The biggest obstacle will probably be avoiding changing more than one part of the process or ingredient at a time through the whole project. The biggest detriment to the experiment will be if you change what recipe you're making, unless of course, you're just trying the change for a particular beer style/recipe. That means a LOTTA brewing and a lotta tasting (darn the luck), spanning a long time, which could affect the outcome of the beer because of aging. Aged beer is better. Full stop. Even the stuff I don't particularly like is better after aging. The fun part will also be keeping a good journal and log of what happens on BOTH batches running in tandem. Any variation on either mini-batch will basically mean they aren't the same batch any more.
Up to a point, you may find you can do some large batches and split them for your testing, but not if the test parameters are anything in mash or boil time. Once you get past boil stage, though, you'll have the best consistency by splitting a single large batch. Depending on your hops and bittering targets, longer boils are certainly going to raise the bitterness and hurt some of the hop taste. For that part, I'd probably target the most neutral hop possible with ONLY bittering qualities for the target to avoid cooking off the flavors. Unless, of course, that's one of the test targets.

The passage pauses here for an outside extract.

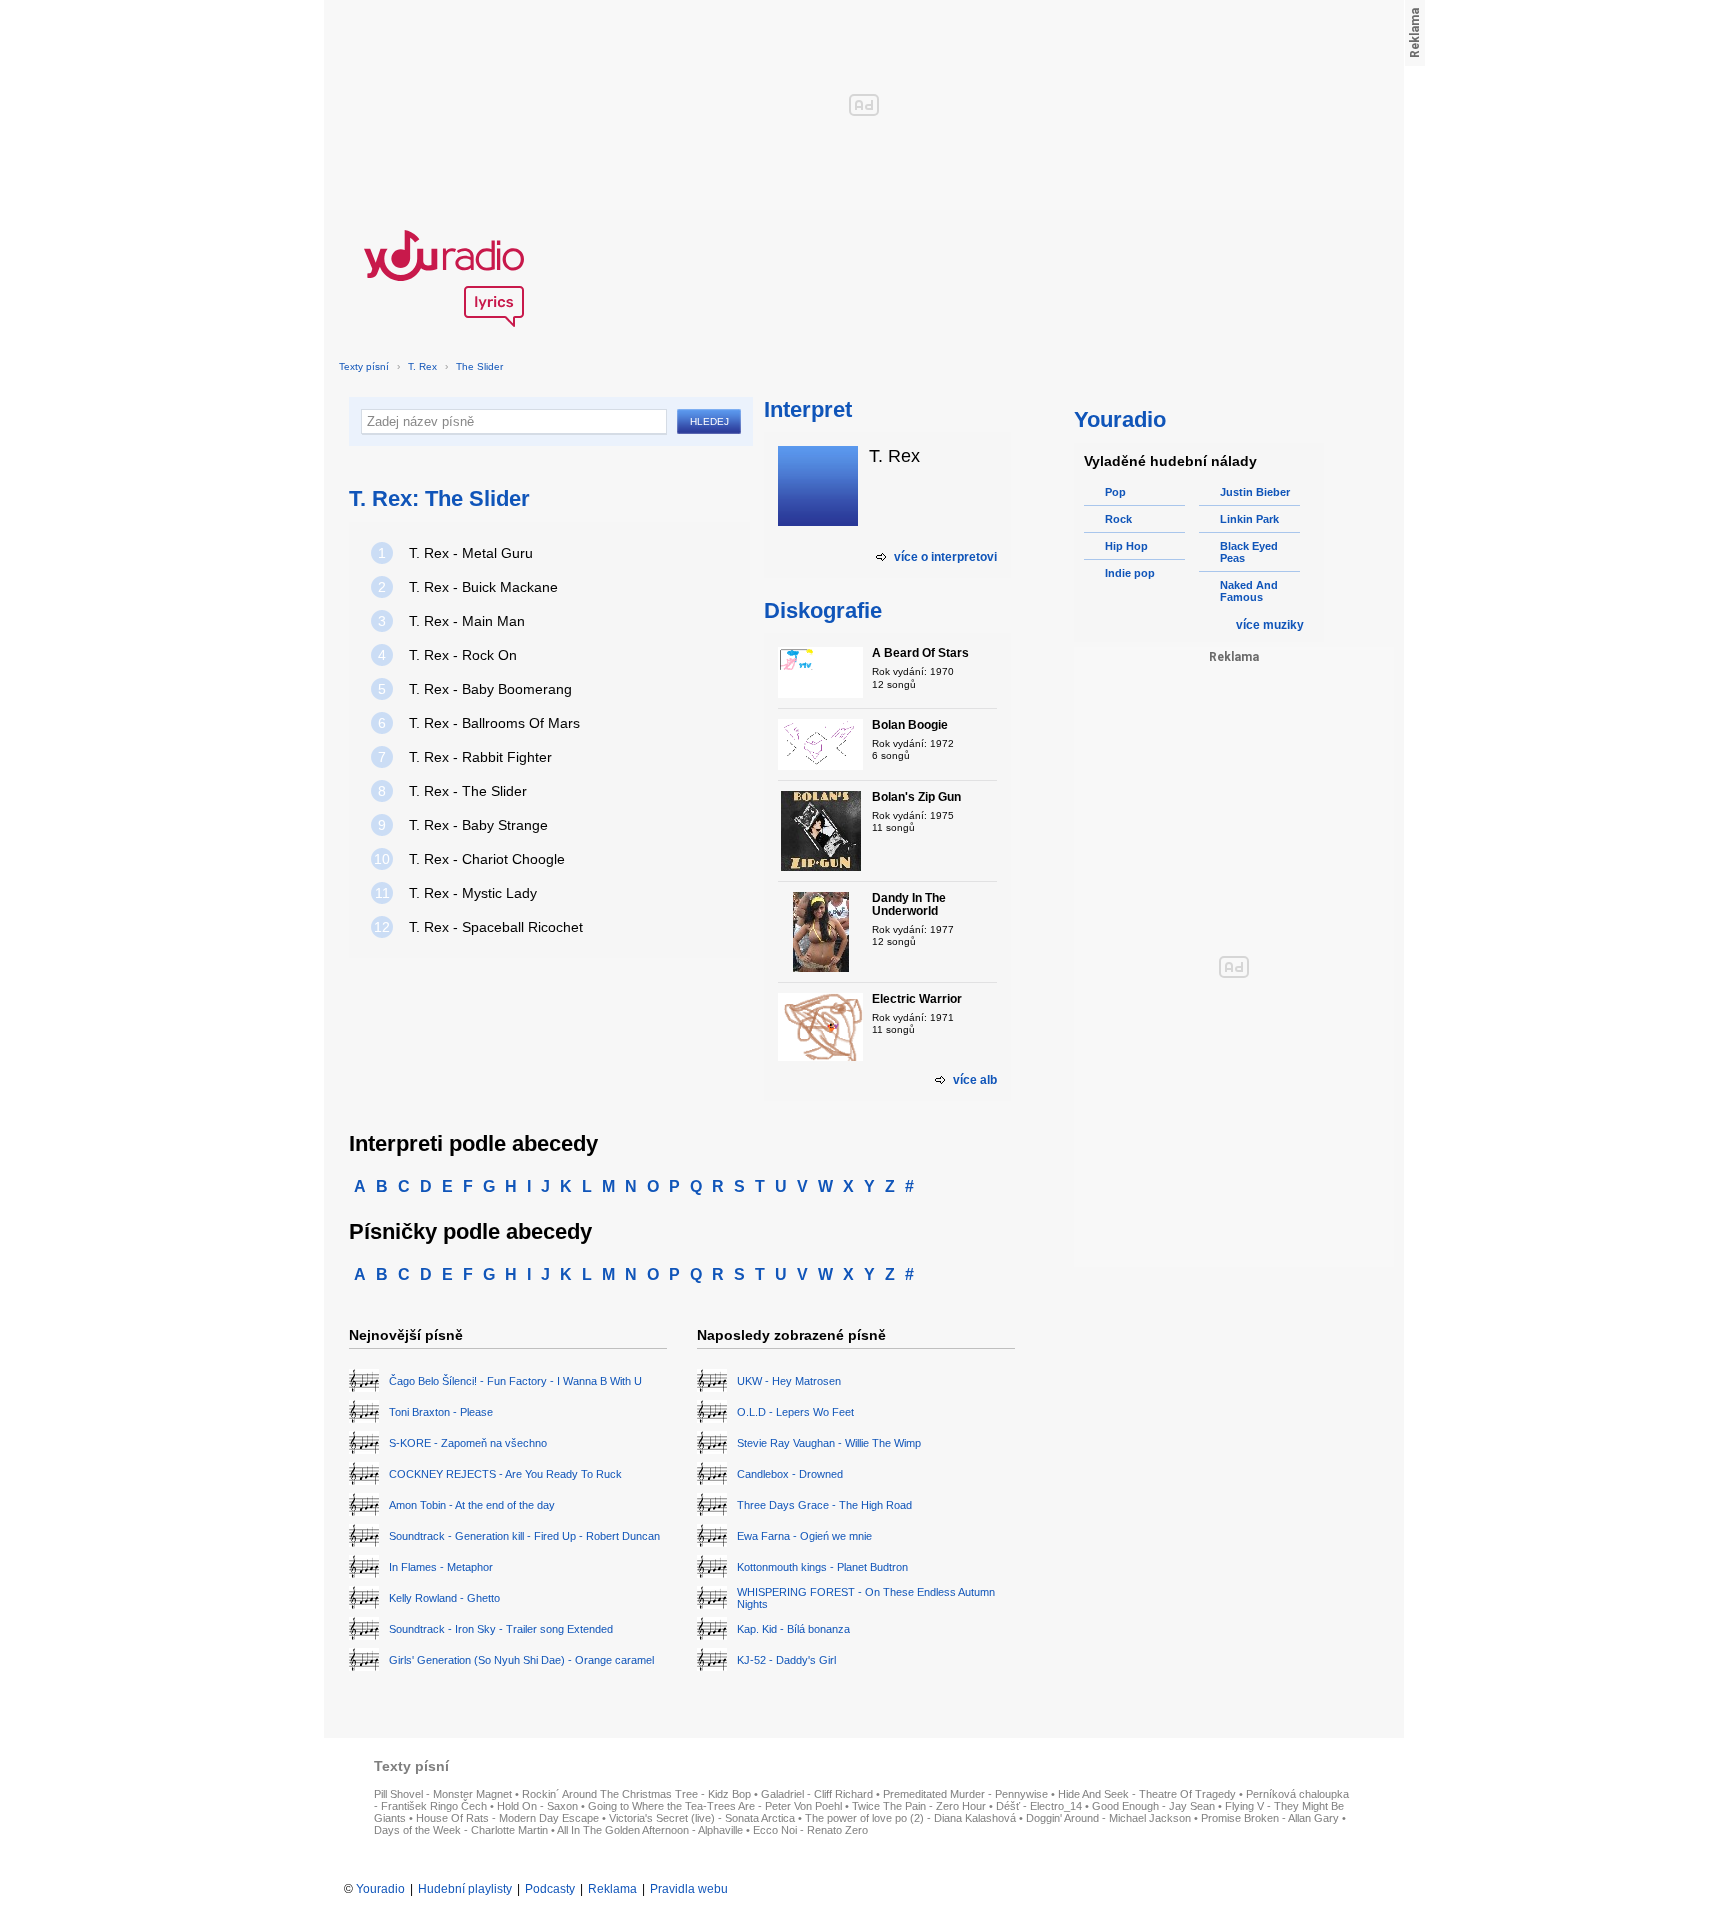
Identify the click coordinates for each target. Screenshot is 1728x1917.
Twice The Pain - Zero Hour (919, 1806)
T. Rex (422, 366)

It might also get a little boring drinking the same brew over and over by the time you get all the tests run. That may jade your opinion a little as the project wears on. Make sure to keep something around to keep the taste buds happy and in tune, as well as at least one prior iteration of the testing so you can side-by-side the results from two different parameter changes. You may find a degradation that would otherwise go unnoticed.
Lastly, it's going to take a lot of work to control all variables except the one you're testing, and face it, sh** happens. Murphy's 1st law: Don't mess with Mrs. Murphy. 2nd Law: If it CAN happen, it WILL happen and at the least opportune time.
But in absolute support of your efforts, this is exactly some of the things I want to try as well. Tweaking the processes and procedures with the primitive equipment I have may help me down the line to keep improving my brewing and get a lot easier when I have more modern hardware. Just because something "has always been done that way" doesn't mean we can't find improvements or at least figure out WHY it's always been done that way. The real trick will be to get the same opinion of the change from someone else. If you're at this next winter (summer to me), I'll be more than happy to come by and help you with the tasting if we can make our planned trek to Oz. Tentative dates at the moment are mid-June to mid-July. I've grown fond of celebrating my birthday in other countries. I think we'll do a full month this time. Normally, it's 3 weeks because we normally have to get someone to look after kids while we're gone. Not gonna be an issue next time. Even if I have to buy someone a tent.
Gonna have a look at those 8L PET mini-kegs. I like what I see there, and should be able to fit a few of those in the freezer, expecially standing up. That would allow brewing several batches at shorter intervals.
Is your plan to test something, decide Method A is better than Method B, and then only do the rest of the project with Method A? It may well be that the next variable you change could drastically affect the previous outcome, or vice versa.